===== Given records =====

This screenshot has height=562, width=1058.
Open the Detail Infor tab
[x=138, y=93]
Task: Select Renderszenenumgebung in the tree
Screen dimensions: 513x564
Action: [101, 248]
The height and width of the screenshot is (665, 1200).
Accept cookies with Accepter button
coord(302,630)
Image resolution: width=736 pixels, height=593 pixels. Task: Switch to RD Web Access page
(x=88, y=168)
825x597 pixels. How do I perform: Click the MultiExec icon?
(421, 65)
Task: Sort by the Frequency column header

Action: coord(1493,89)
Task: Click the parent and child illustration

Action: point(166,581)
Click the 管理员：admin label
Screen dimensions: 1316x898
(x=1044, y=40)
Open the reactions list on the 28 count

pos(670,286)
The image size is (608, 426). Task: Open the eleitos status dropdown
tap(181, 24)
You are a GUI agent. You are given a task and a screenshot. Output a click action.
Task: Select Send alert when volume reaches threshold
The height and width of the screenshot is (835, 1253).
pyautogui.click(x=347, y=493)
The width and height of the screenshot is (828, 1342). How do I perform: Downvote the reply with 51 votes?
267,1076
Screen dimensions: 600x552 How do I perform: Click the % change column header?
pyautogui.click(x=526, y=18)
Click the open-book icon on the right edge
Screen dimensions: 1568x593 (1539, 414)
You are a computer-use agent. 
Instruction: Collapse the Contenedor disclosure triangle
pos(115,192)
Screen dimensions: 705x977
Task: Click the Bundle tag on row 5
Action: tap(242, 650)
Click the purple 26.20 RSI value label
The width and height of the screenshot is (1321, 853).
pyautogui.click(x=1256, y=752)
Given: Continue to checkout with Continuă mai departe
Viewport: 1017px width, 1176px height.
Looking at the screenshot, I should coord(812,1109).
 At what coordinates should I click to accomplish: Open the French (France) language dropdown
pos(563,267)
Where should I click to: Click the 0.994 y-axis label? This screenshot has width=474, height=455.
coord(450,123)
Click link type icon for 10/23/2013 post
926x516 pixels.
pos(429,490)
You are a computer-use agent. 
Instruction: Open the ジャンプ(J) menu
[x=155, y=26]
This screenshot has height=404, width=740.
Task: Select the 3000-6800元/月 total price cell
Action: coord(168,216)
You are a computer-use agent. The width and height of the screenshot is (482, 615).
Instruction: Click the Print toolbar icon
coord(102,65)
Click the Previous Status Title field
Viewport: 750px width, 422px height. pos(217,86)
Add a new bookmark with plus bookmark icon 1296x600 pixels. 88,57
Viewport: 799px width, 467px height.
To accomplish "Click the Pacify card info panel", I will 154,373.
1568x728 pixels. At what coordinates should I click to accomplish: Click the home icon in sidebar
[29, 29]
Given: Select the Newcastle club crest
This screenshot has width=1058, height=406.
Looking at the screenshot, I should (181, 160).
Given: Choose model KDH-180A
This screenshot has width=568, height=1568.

=====

Problem requirements — Collect, from the material above, every line containing the word "agent".

Task solution —
You are a GUI agent. You are given a task and a screenshot. Output a click action.
You are a computer-use agent. 
You are a computer-use agent. 
You are a computer-use agent. The width and height of the screenshot is (482, 615).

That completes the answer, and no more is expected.